__Task item__
State the number of lines in the records beneath that hold the word "computer", and add nothing.

__Information__
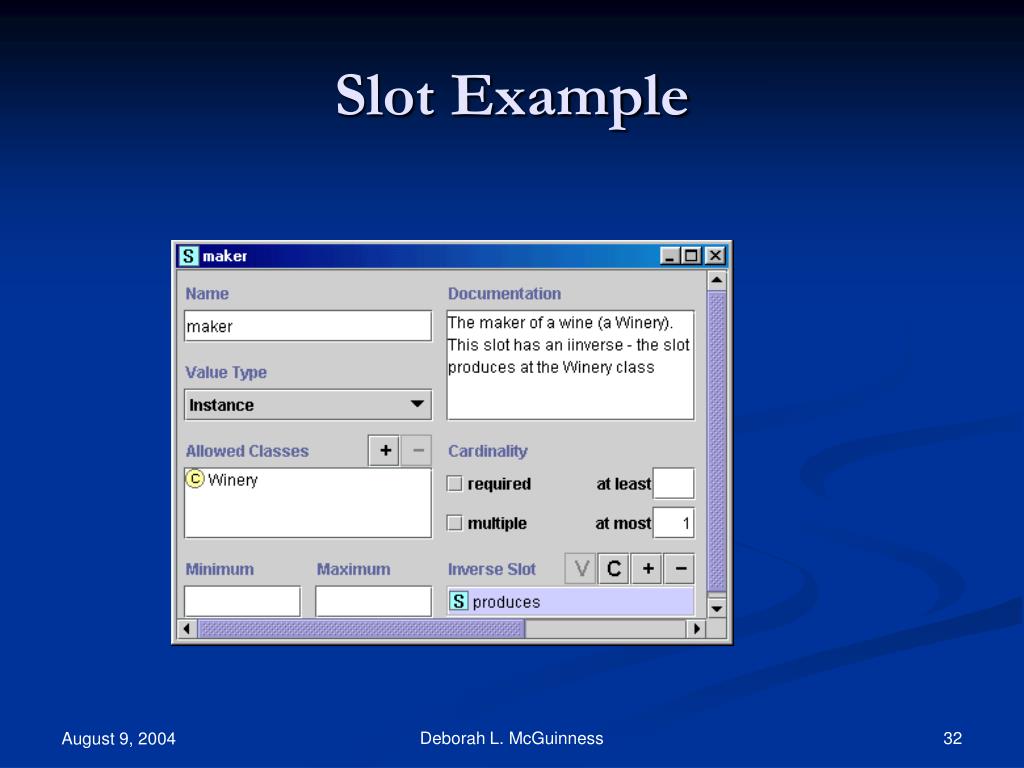Click inside the Documentation text area
Viewport: 1024px width, 768px height.
point(570,365)
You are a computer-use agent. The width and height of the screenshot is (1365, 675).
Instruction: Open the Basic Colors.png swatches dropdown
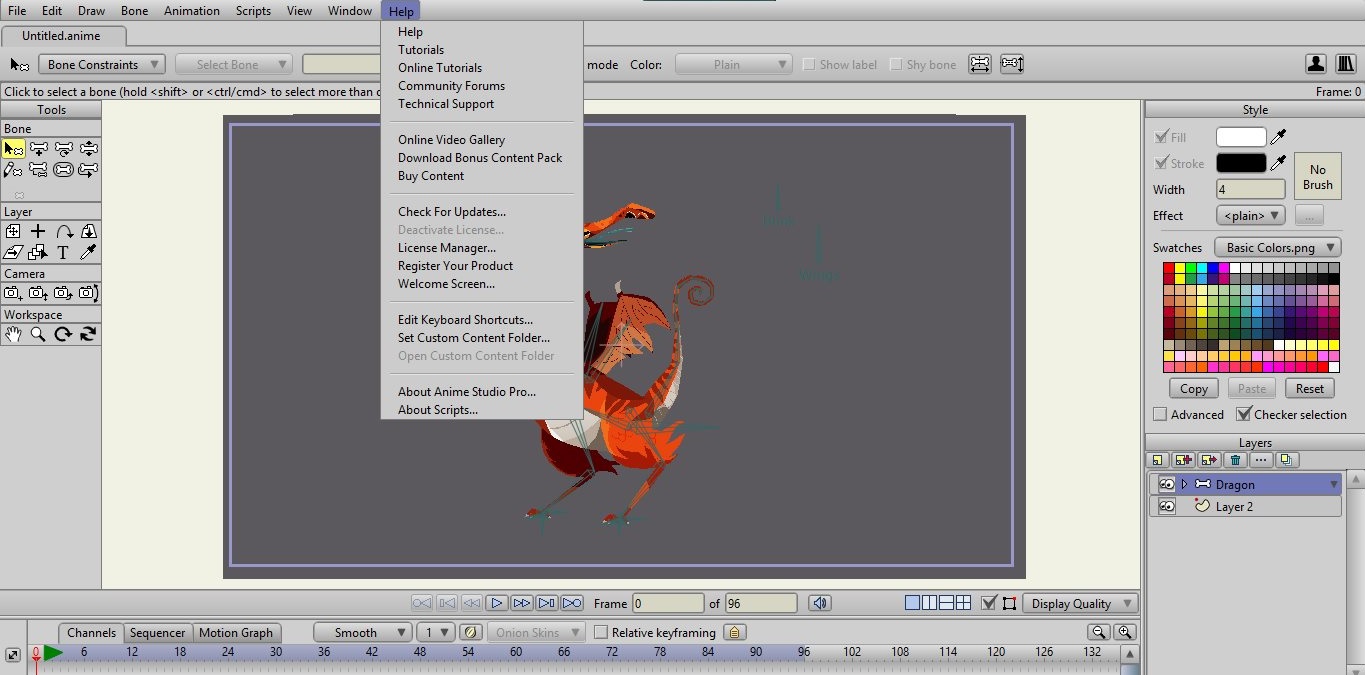1277,247
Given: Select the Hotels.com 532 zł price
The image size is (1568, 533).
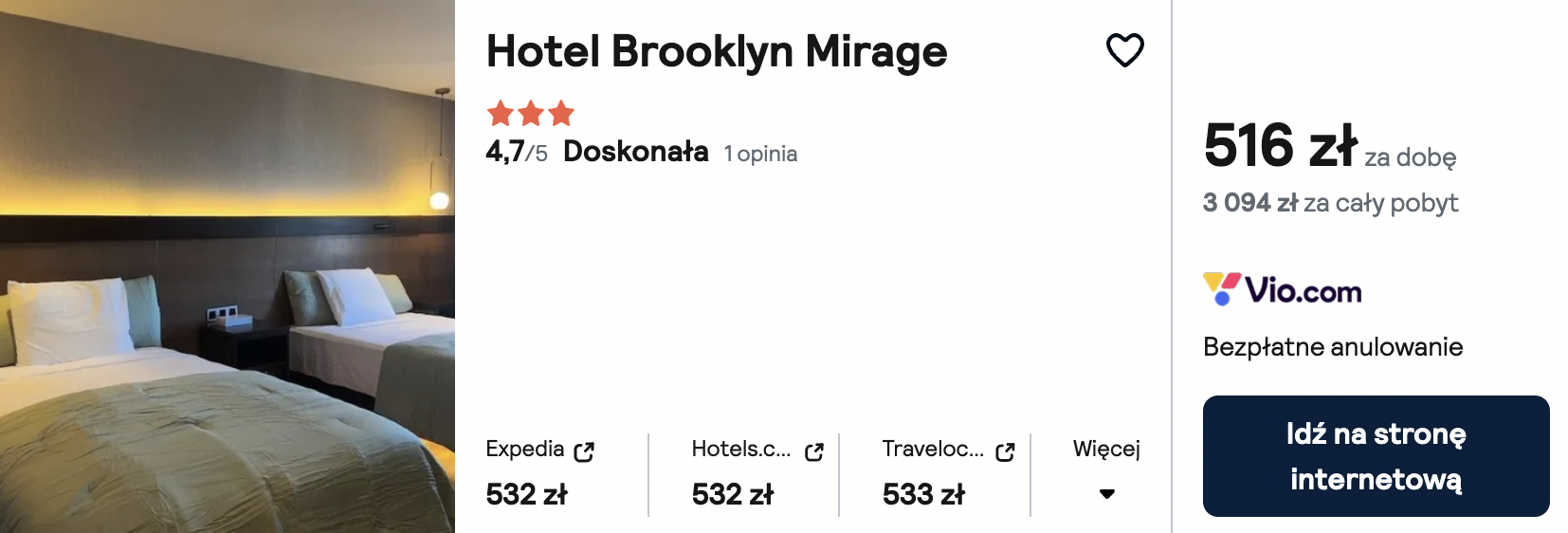Looking at the screenshot, I should click(x=732, y=494).
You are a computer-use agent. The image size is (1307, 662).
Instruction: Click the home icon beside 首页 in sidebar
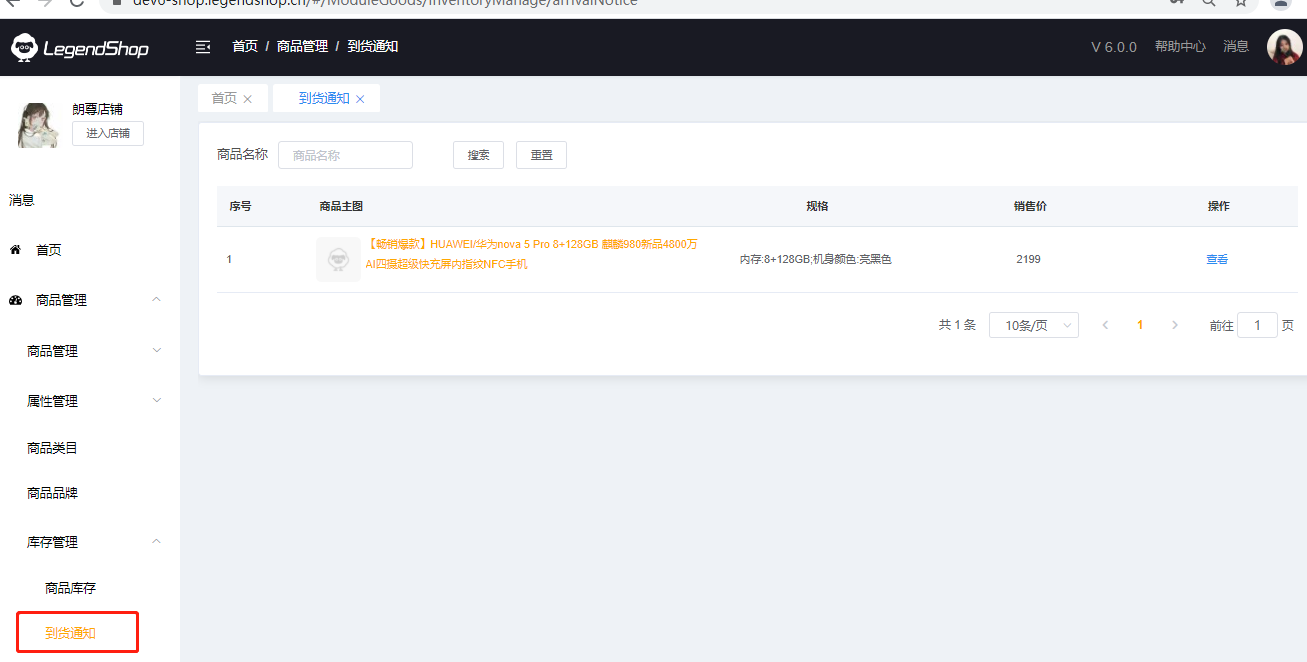(16, 250)
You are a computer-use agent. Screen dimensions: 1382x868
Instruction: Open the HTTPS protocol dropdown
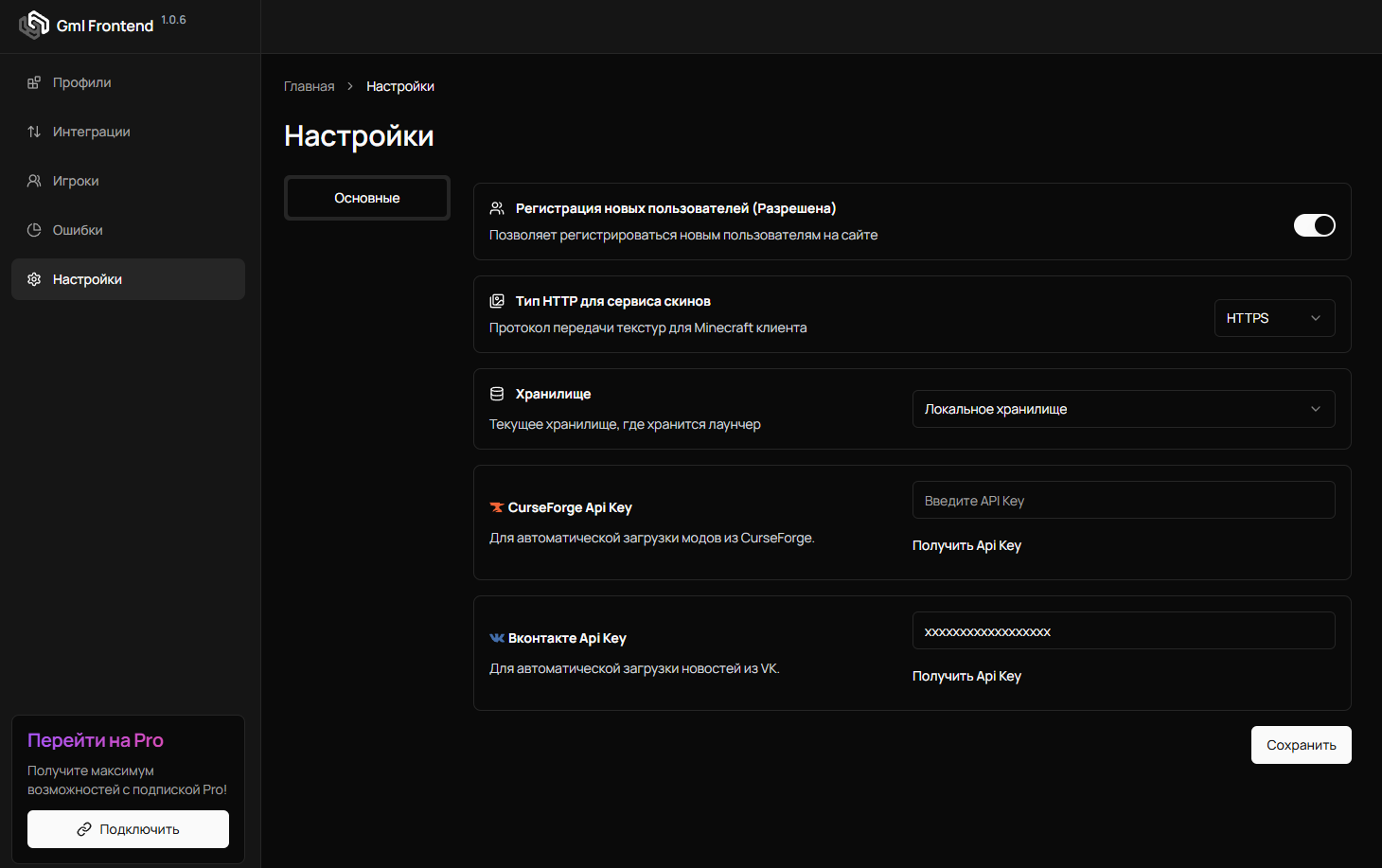[x=1274, y=317]
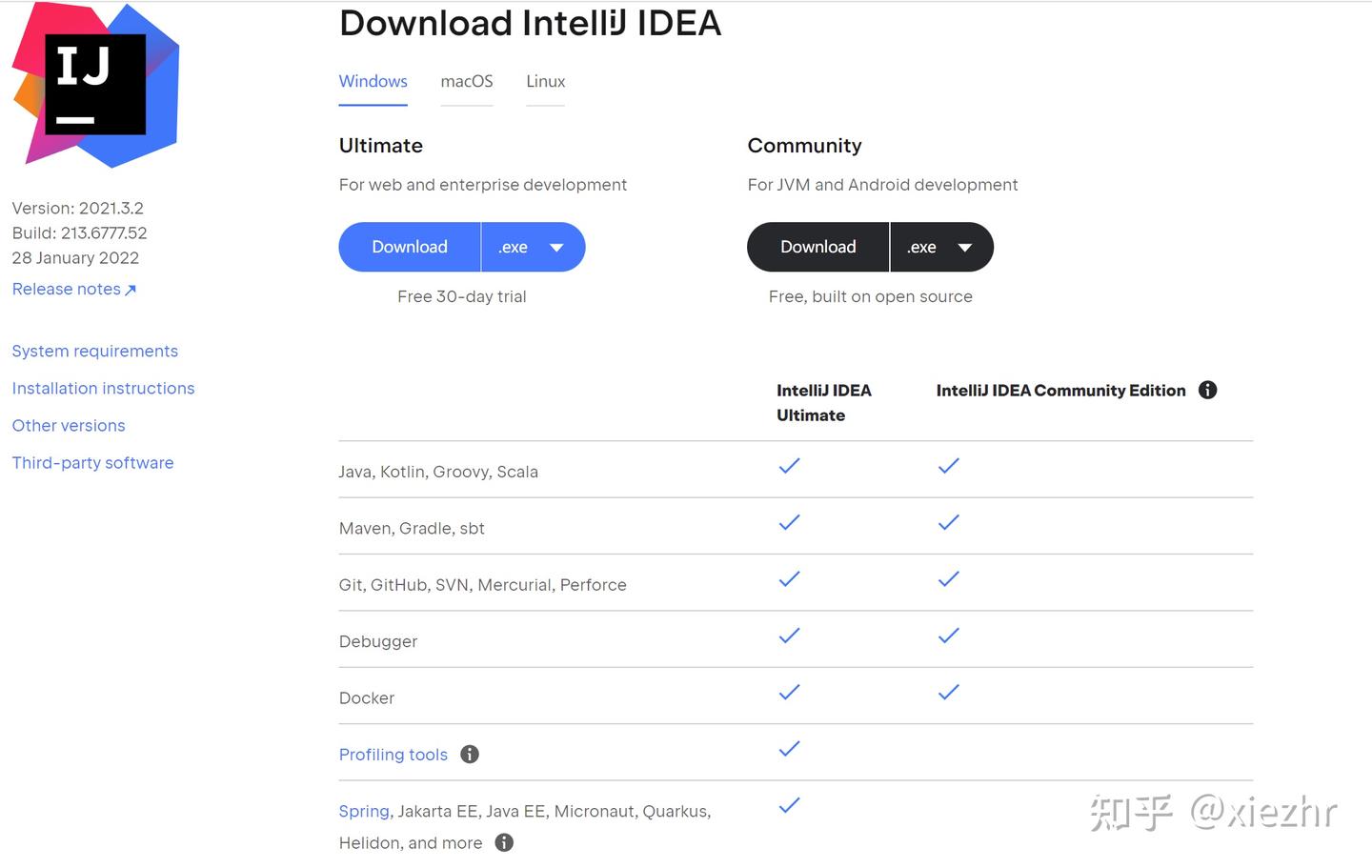Switch to the macOS tab
1372x868 pixels.
tap(466, 81)
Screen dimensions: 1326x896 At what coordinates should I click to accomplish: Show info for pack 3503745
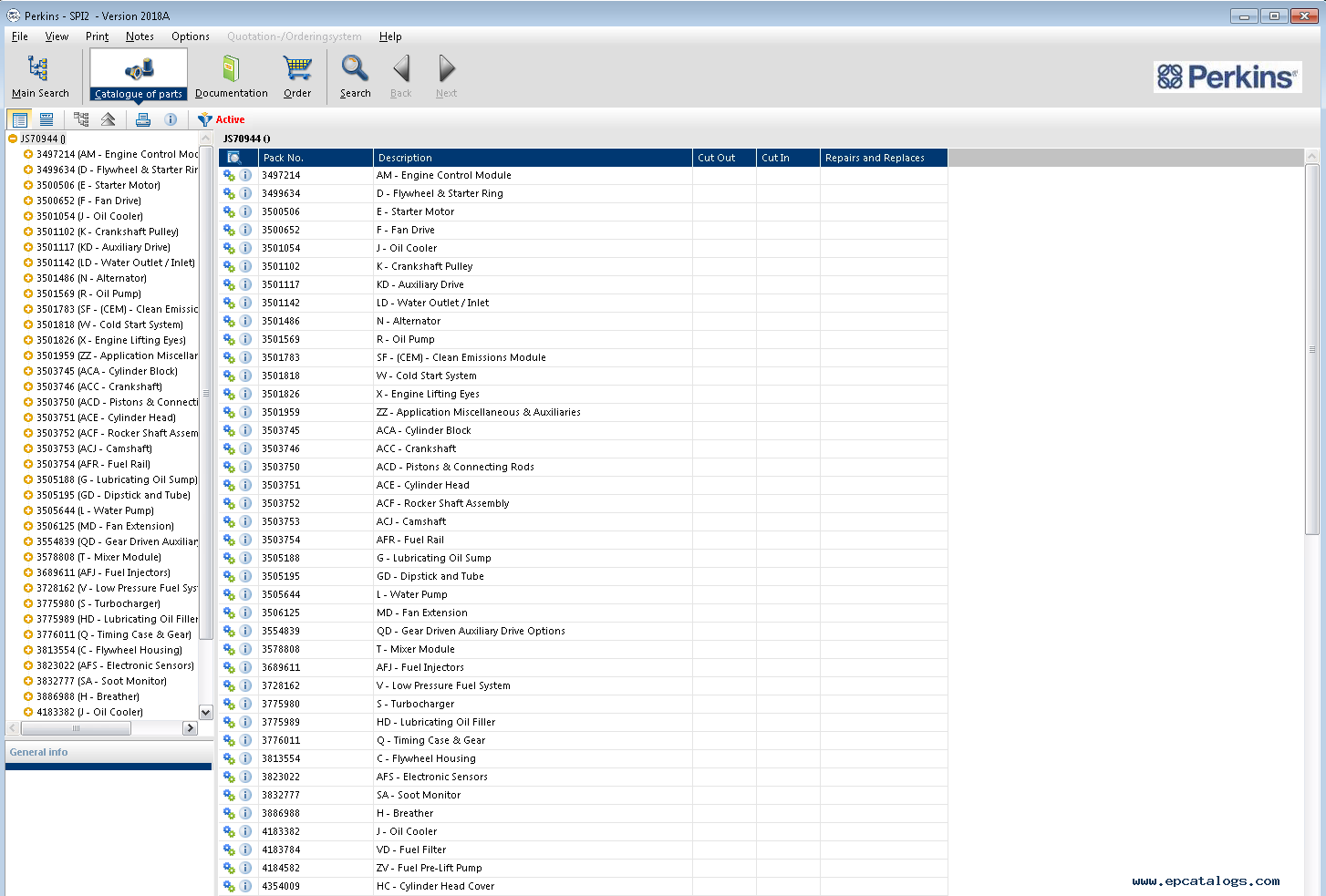[245, 430]
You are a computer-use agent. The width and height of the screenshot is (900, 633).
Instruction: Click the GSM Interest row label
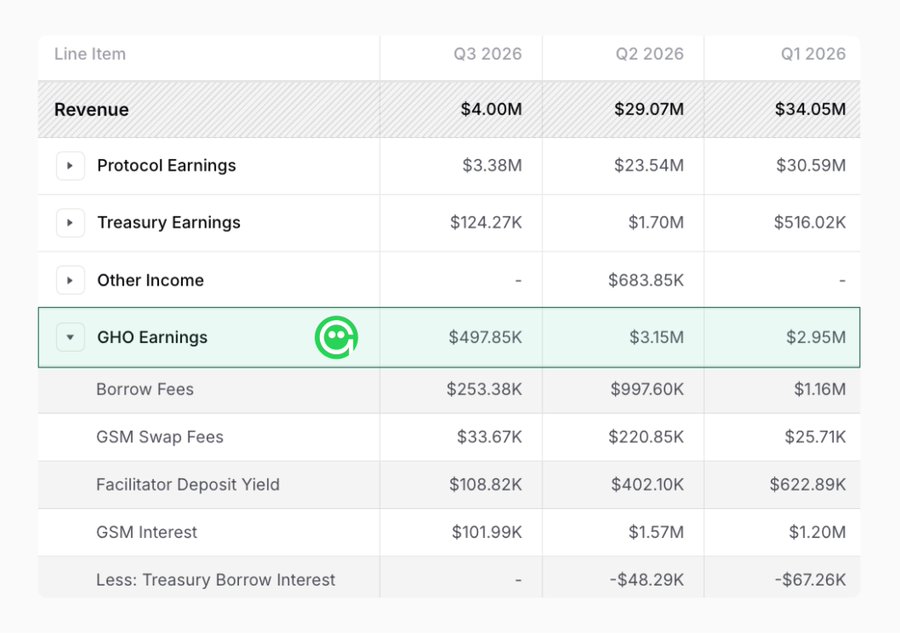(146, 532)
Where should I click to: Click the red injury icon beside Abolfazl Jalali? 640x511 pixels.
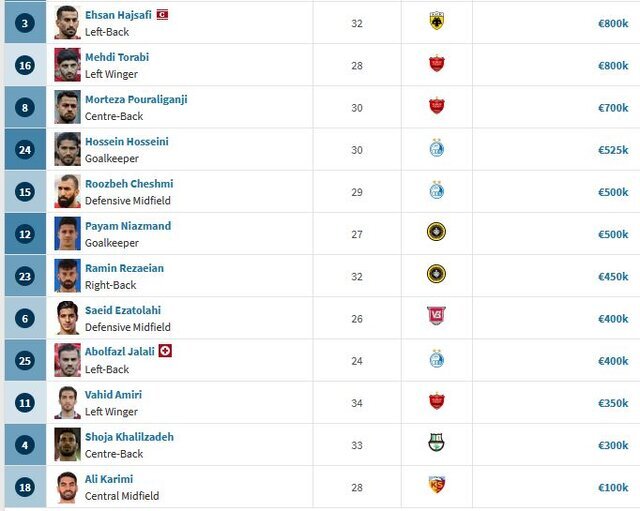tap(165, 351)
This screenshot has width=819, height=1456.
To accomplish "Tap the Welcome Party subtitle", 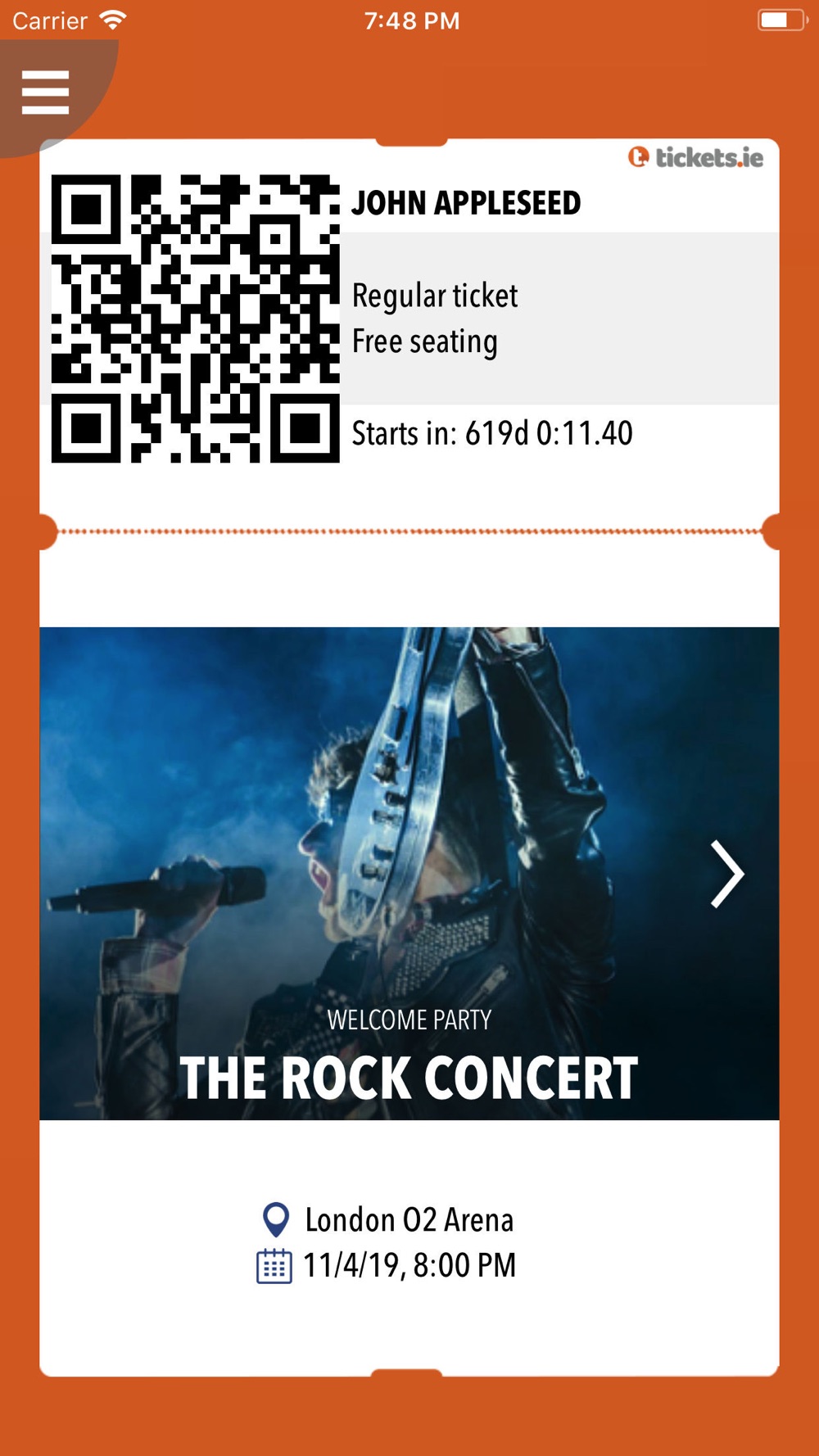I will coord(409,1020).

__Solution below__
4